Leave your sorrow

Come and join us

Shed those sins,

Fold the joy within…

One time, Macbeth had directed this made-for-TV picture about the crooked evangelist Boyd C. Beresford the Fourth. Spent a whole ten days cruising the Bible Belt, stuff like this churning out of the car-radio, out of hotel-room TV sets, out of mission halls and marquees – until even arid atheism began to look like a safe haven.
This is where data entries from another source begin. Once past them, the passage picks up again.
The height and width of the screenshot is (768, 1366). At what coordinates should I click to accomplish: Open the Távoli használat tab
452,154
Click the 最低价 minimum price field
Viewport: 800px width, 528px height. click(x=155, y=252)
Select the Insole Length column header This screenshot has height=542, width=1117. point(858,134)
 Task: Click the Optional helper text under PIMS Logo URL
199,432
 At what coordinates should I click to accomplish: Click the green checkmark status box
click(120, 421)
So he was not impressed. Not even when they started singing in tongues, because he knew how easy this stuff was to fake, even while you were convincing yourself you weren't faking it. And all the healing that lasted just long enough for the relatives to throw in a two hundred dollar donation. You feeling better, sister? Or maybe your faith isn't yet strong enough for you to be healed?

'Go away. Begone, heathen!'

This real big Born Again Christian on the church door. Stained jeans and a grungy parka. Tattoos on both wrists, one involving what looked like it used to be a swastika on fire before it got reprocessed into a bulky crucifix. Fascist punk finds God. It happened. Classic demonstration of what Cathy had said earlier about one extreme igniting another.
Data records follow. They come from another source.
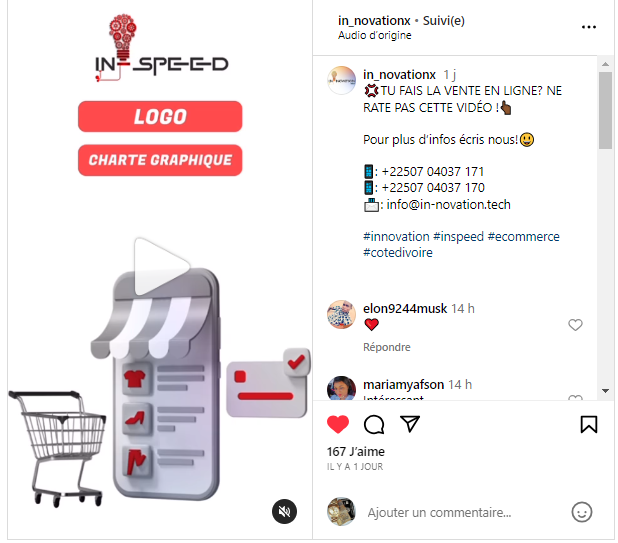
Task: Like elon9244musk's comment
Action: pyautogui.click(x=575, y=325)
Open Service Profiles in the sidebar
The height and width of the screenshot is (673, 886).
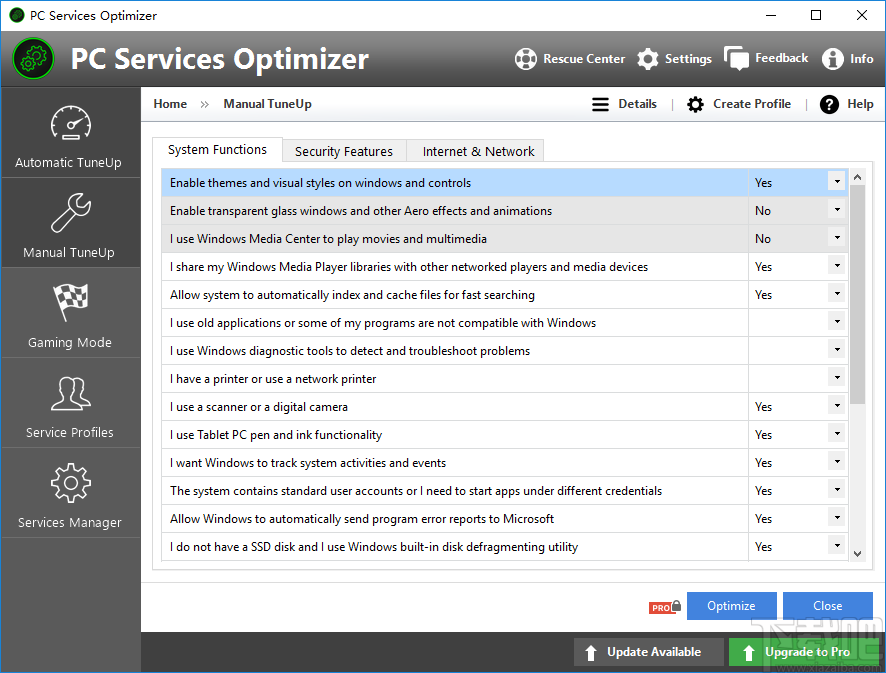point(70,403)
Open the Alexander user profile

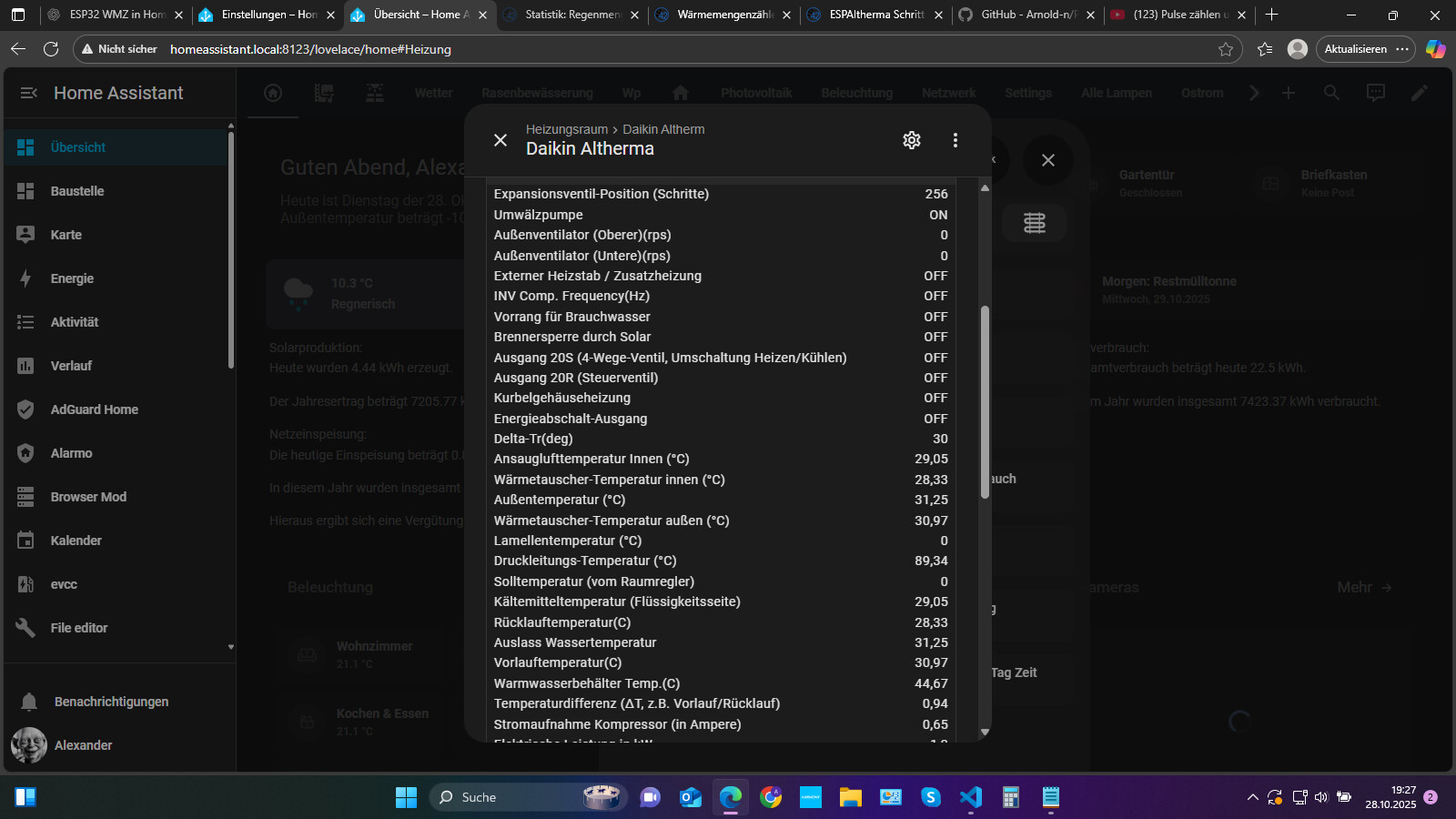click(x=83, y=745)
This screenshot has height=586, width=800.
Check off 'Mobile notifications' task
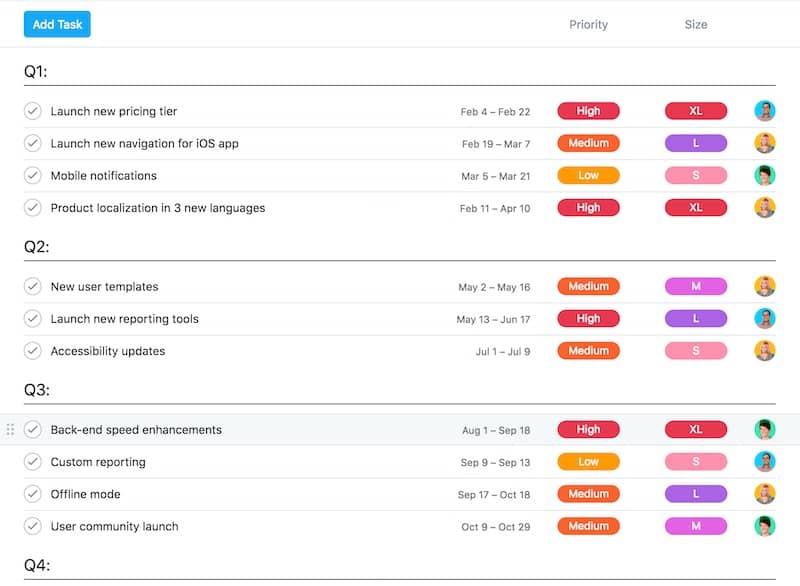33,176
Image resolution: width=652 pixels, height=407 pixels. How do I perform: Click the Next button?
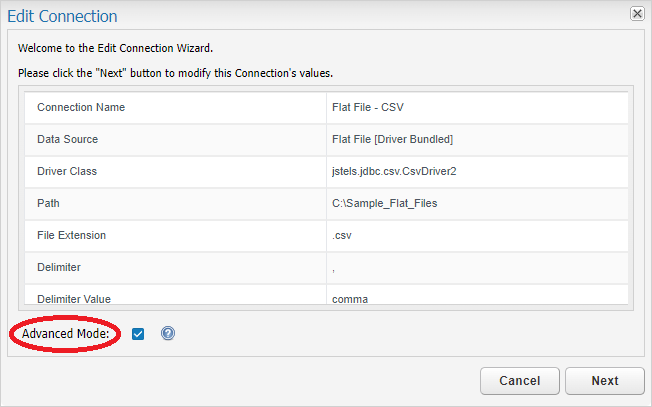point(605,381)
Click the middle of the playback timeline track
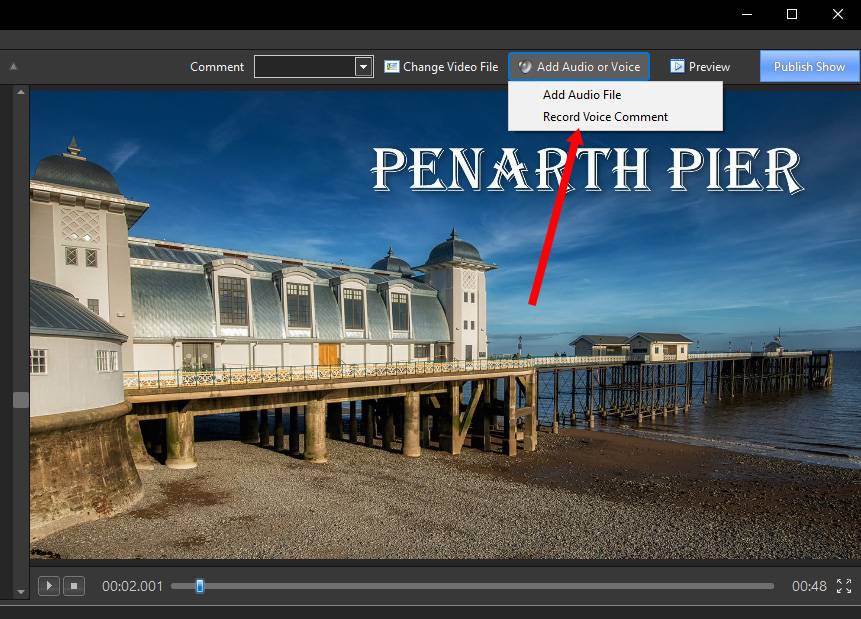The width and height of the screenshot is (861, 619). pyautogui.click(x=472, y=586)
'Listen, I don't plan to cause any trouble,' Macbeth said wisely. 'All I want is to talk to Joel Beard. I would like for you to bring him out here. That too much of a problem?'

Cathy had said, 'Mungo, you have an open, honest face. You've got to get to Jowl, talk some sense into him. Long as you go easy on the casual blasphemy, he has to listen to you – you're not from Bridelow and you're not a woman. Tell him what you like, but get him to evacuate that place. They think they're safe in there… they're just so naive, they're children…'

The big guy with the ex swastika said, 'You got five seconds to get them filthy heathen feet the other side of this sacred threshold.'

Beat up on a pagan for the Lord. Jesus.

'Listen,' Macbeth said urgently. 'Go tell Joel that Pastor Mungo Macbeth of the, uh, East Side Evangelical Mission, would like to speak to him.'

'You're lying,' Swastika said, but with audibly less conviction than a moment ago.
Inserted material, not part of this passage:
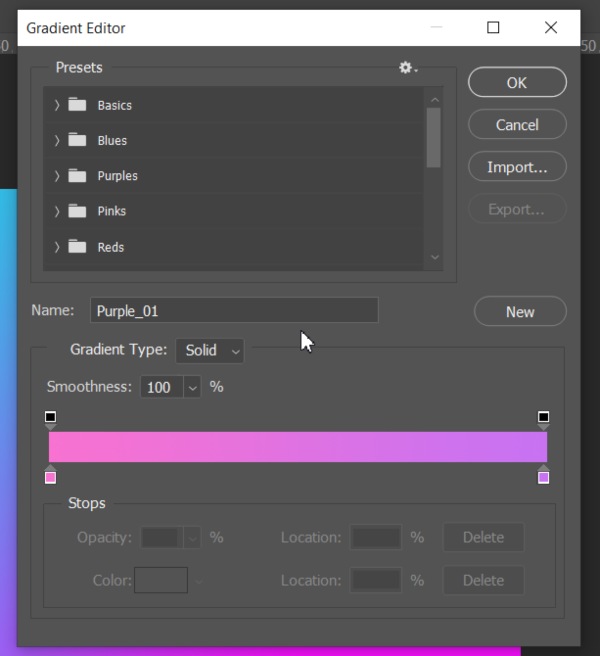Select the pink color stop below gradient
600x656 pixels.
[x=51, y=476]
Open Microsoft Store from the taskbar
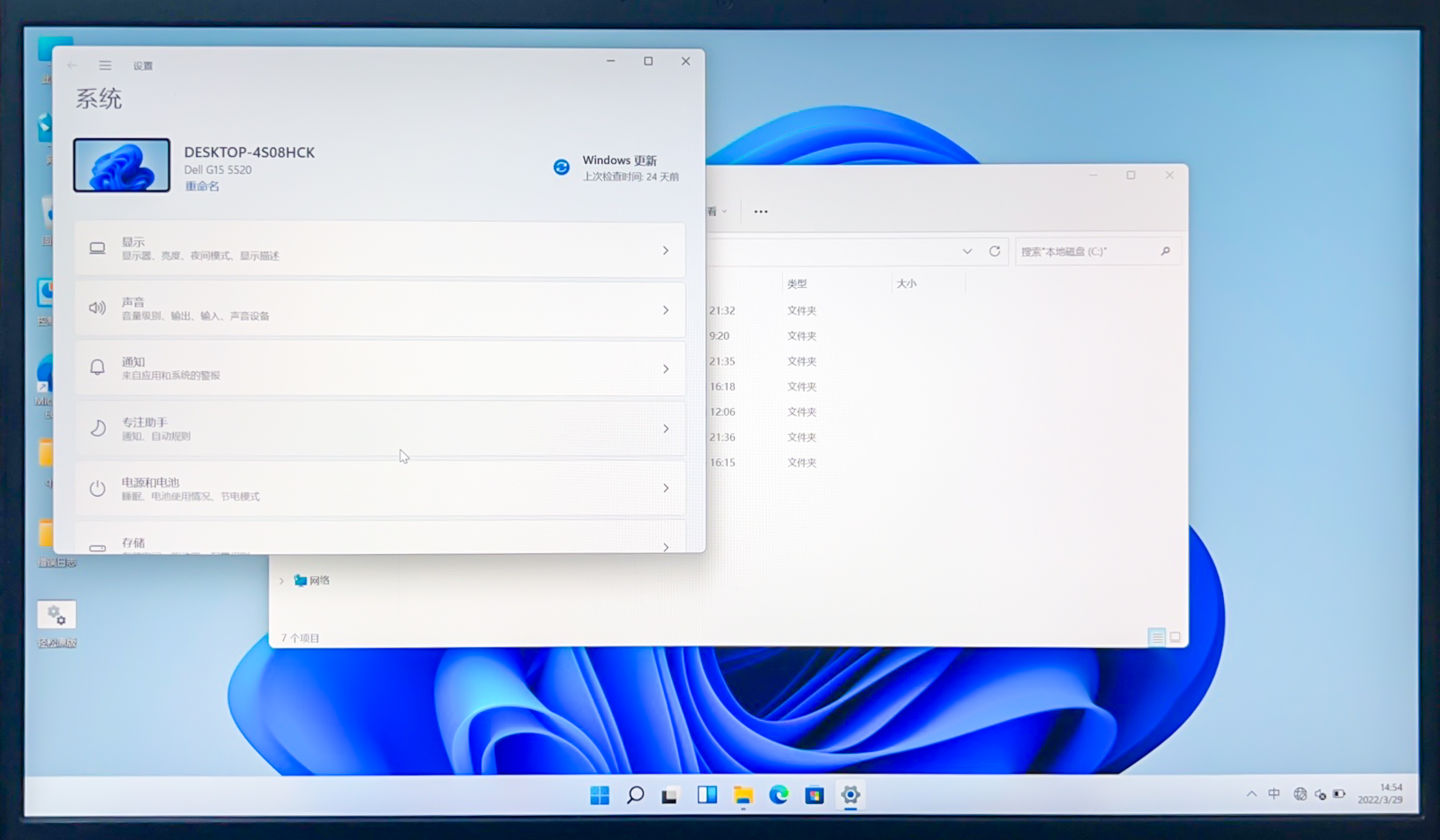This screenshot has height=840, width=1440. coord(814,795)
'God will forgive you for that,' Macbeth said. 'Maybe.'

'He's not there,' Swastika blurted out.

'He is everywhere,' said Macbeth.

'No, Joel. I mean Joel. When we got here we couldn't find him. He's vanished.'

'What do you mean, vanished?'

'He's just gone.'

'Well, where'd he go, for Chr… Where might Reverend Beard have gone?'

Flash of fear in the guy's small eyes. 'Why d'you think we're praying so hard?' 'So your friends have returned.'

John stood, bathed in blue light.

The blue was in the old glass around the enormous lantern. Round panes, set in the four exterior walls, were frosted white.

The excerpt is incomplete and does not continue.